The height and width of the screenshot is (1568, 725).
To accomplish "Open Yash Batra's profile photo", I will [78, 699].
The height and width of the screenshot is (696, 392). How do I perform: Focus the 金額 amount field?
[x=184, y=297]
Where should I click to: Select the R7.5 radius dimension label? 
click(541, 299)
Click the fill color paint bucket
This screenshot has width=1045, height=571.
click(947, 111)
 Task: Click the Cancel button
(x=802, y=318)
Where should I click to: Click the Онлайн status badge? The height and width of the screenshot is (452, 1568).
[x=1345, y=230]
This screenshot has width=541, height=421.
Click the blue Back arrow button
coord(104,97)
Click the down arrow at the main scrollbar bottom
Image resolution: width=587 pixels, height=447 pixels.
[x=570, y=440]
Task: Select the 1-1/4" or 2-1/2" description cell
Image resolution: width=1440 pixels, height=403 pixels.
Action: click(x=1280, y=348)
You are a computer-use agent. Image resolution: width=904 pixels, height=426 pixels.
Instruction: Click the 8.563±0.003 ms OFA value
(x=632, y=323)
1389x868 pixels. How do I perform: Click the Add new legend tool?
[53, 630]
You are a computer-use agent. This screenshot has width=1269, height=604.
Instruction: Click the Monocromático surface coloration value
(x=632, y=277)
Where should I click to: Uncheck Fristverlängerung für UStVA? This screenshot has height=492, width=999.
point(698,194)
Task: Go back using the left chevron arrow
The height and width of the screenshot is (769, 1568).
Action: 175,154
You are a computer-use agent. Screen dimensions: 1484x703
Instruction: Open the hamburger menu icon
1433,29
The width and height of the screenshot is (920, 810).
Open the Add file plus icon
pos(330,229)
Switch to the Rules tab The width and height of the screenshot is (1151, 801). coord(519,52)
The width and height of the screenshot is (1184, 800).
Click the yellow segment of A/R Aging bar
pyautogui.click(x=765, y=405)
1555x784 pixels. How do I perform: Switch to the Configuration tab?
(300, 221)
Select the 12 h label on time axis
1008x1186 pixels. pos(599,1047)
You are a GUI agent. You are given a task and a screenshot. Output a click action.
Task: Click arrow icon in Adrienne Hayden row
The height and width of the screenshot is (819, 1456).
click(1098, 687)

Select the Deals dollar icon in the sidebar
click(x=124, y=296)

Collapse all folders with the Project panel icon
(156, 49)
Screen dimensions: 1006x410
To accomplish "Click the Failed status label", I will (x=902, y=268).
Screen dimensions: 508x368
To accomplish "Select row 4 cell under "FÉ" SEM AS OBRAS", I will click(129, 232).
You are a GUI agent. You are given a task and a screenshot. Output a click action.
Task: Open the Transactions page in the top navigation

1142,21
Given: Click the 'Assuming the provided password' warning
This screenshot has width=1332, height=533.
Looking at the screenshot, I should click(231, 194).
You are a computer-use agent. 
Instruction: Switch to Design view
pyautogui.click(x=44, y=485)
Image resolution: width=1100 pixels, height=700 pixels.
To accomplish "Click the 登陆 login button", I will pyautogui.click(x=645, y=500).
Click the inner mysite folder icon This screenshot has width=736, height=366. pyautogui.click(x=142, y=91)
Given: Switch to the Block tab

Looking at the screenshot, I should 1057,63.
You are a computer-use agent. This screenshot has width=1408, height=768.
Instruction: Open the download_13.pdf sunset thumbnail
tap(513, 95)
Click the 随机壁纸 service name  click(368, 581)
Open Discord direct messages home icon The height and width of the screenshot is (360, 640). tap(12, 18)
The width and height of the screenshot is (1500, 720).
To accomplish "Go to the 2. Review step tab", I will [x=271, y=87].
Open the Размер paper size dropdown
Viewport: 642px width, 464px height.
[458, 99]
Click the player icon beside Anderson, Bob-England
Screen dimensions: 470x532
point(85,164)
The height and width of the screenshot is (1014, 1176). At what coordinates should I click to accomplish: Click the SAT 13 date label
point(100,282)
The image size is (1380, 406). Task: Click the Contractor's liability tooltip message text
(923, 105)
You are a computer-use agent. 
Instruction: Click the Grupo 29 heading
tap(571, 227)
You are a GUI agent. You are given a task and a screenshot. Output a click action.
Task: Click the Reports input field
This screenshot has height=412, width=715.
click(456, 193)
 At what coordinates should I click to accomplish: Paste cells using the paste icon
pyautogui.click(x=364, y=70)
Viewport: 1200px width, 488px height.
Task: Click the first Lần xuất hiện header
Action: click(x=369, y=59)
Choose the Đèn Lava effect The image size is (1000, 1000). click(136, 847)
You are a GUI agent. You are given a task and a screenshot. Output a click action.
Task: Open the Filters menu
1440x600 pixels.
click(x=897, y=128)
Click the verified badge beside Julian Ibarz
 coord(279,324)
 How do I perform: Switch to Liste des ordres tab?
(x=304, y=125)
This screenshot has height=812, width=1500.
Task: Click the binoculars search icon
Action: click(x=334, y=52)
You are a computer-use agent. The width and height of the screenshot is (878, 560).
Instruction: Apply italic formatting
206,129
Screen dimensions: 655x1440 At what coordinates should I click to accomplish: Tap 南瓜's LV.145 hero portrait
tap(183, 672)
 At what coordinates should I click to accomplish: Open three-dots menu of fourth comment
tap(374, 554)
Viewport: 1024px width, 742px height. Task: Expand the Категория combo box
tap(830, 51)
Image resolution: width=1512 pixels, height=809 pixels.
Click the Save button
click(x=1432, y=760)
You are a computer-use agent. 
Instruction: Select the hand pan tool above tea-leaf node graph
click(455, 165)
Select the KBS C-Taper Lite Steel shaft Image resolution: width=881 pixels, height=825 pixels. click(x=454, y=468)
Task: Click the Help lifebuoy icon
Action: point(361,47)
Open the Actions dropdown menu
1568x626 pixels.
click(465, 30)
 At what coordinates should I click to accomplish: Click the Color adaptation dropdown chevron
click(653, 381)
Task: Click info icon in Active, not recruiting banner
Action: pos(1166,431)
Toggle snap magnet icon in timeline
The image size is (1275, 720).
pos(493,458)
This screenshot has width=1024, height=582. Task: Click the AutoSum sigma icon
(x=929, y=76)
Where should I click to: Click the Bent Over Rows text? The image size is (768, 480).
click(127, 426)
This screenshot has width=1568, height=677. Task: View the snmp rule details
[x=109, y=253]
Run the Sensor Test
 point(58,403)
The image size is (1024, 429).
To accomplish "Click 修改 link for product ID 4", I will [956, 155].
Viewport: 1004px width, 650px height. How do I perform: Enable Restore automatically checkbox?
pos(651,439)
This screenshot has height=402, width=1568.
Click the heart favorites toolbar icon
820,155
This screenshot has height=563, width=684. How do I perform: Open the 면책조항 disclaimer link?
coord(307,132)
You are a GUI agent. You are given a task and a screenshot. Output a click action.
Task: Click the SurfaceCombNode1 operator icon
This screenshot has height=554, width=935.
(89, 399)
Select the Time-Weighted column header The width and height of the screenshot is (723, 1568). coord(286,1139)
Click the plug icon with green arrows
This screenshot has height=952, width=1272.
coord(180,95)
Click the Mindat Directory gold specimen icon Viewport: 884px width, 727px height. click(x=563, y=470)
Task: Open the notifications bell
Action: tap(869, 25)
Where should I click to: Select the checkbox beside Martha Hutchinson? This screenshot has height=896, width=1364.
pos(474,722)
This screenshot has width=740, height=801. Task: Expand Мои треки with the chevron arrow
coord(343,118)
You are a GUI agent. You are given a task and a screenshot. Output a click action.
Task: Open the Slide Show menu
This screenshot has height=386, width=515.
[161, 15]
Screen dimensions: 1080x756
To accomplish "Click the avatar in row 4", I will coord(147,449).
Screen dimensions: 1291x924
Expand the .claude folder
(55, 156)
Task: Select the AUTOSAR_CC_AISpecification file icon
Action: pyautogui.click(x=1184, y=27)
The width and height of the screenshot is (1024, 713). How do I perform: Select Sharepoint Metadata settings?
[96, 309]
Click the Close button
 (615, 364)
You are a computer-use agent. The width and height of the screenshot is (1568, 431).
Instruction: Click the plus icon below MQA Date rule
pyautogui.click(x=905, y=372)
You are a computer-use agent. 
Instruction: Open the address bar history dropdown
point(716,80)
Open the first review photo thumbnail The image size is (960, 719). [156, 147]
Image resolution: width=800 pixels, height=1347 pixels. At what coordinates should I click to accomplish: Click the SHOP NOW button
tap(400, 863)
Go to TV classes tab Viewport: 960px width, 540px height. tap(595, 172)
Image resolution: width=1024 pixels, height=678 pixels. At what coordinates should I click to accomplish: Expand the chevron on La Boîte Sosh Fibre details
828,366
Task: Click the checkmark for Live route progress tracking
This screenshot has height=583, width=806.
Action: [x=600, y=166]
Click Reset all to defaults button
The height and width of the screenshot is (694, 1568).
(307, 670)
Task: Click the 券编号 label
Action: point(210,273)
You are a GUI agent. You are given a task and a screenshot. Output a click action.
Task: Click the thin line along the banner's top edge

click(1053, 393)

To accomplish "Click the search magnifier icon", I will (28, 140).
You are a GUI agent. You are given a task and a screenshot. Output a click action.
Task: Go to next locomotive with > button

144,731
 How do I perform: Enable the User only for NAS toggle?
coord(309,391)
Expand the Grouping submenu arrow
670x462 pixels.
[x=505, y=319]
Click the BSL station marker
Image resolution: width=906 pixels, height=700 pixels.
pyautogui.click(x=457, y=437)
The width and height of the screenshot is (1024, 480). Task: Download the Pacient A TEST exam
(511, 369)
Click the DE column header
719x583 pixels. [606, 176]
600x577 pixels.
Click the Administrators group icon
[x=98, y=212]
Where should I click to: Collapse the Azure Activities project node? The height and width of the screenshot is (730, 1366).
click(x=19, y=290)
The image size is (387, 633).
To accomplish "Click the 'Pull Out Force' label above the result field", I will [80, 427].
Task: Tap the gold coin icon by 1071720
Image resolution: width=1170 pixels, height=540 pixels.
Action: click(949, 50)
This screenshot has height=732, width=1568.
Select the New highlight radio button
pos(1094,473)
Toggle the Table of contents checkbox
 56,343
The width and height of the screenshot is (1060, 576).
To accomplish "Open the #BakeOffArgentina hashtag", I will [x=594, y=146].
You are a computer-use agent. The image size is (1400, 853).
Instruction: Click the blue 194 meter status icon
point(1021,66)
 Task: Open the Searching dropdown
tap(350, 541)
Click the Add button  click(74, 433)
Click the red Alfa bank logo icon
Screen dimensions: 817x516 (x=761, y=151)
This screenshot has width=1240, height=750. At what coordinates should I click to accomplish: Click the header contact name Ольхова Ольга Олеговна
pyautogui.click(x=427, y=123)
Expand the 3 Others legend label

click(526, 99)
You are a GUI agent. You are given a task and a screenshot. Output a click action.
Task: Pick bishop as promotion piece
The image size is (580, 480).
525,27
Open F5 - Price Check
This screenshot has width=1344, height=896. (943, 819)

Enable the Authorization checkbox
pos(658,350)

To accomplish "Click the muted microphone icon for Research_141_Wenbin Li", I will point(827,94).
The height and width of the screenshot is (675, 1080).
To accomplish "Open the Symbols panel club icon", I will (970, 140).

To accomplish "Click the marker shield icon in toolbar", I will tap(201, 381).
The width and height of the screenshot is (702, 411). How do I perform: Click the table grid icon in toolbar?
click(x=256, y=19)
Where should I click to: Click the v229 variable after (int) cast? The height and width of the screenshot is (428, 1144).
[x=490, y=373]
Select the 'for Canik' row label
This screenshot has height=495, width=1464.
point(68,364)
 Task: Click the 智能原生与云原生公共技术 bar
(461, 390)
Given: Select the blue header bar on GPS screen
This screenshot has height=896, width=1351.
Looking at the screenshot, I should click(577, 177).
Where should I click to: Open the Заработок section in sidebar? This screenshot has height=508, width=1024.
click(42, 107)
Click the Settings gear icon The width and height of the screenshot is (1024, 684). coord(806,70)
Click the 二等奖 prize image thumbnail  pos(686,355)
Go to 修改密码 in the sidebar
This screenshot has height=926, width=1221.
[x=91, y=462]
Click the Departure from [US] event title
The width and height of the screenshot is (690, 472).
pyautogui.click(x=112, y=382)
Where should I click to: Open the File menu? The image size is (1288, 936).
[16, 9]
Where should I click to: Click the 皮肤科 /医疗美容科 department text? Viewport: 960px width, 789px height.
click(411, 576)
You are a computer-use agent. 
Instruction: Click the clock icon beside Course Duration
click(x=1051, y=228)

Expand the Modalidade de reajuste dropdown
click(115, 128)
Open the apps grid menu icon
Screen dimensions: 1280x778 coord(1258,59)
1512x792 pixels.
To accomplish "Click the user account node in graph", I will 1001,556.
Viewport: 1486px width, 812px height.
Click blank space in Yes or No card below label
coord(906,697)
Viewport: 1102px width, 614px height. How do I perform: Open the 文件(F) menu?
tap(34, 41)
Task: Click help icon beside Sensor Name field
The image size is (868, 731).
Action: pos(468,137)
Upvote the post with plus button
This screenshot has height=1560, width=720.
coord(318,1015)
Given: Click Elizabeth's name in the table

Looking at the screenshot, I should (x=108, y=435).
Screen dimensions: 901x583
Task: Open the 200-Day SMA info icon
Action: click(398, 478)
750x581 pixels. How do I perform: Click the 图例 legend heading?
+++
▶ REQUIRED WORK:
Sift through the material above and copy the lines that contain the word "photo".

▶ ANSWER:
To accomplish "Open Yash Batra's profile photo", I will [78, 699].
Open the first review photo thumbnail The image size is (960, 719). [156, 147]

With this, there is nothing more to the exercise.